Audio Transcription

MiniBot can transcribe audio sent via Telegram using faster-whisper.

Setup

  1. Install the stt extra:

    poetry install --extras stt
    
  2. Ensure ffmpeg is available on the host.

  3. Enable file storage and transcription in config.toml:

[tools.file_storage]
enabled = true
root_dir = "./data/files"

[tools.audio_transcription]
enabled = true
model = "small"
device = "auto"
compute_type = "int8"
beam_size = 5
vad_filter = true
  1. Send an audio file to your Telegram bot as a document/file attachment (.mp3, .wav, .m4a, etc.).

  2. Ask the bot to transcribe it: “transcribe this audio”.

Notes:

  • Telegram voice and audio message types are ingested automatically, as well as file/document uploads.

  • If channels.telegram.allowed_document_mime_types is set, include your audio MIME types.

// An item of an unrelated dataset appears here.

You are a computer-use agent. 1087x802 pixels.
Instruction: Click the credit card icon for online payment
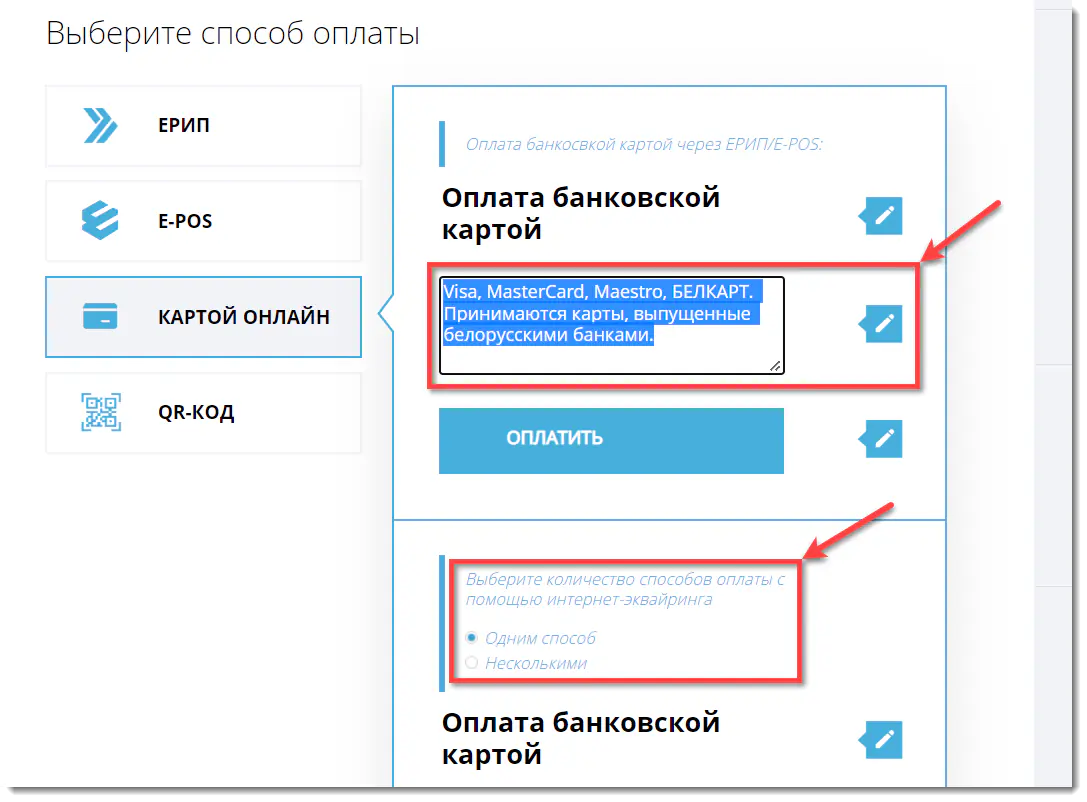(x=100, y=317)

  • In the Docker yolo profile, Whisper model assets are downloaded lazily on first use and cached under /app/data/.cache.

GPU Runtime Dependencies

If STT fails with Library libcublas.so.12 is not found, your CUDA runtime libraries are missing from the loader path.

Debian / Ubuntu

sudo apt update
sudo apt install -y nvidia-driver nvidia-cuda-toolkit libcudnn9 libcudnn9-cuda-12

echo '/usr/local/cuda/lib64' | sudo tee /etc/ld.so.conf.d/cuda.conf
sudo ldconfig
ldconfig -p | grep libcublas.so.12

Arch / Manjaro

sudo pacman -Syu cuda cudnn
echo '/opt/cuda/lib64' | sudo tee /etc/ld.so.conf.d/cuda.conf
sudo ldconfig
ldconfig -p | grep libcublas.so.12

Alternative: CUDA runtime libs inside Poetry venv

Useful when system CUDA versions do not match your Python wheel:

poetry run pip install -U nvidia-cublas-cu12 nvidia-cudnn-cu12
export SP=$(poetry run python -c "import site; print(next(p for p in site.getsitepackages() if 'site-packages' in p))")
export LD_LIBRARY_PATH="$SP/nvidia/cublas/lib:$SP/nvidia/cudnn/lib:${LD_LIBRARY_PATH}"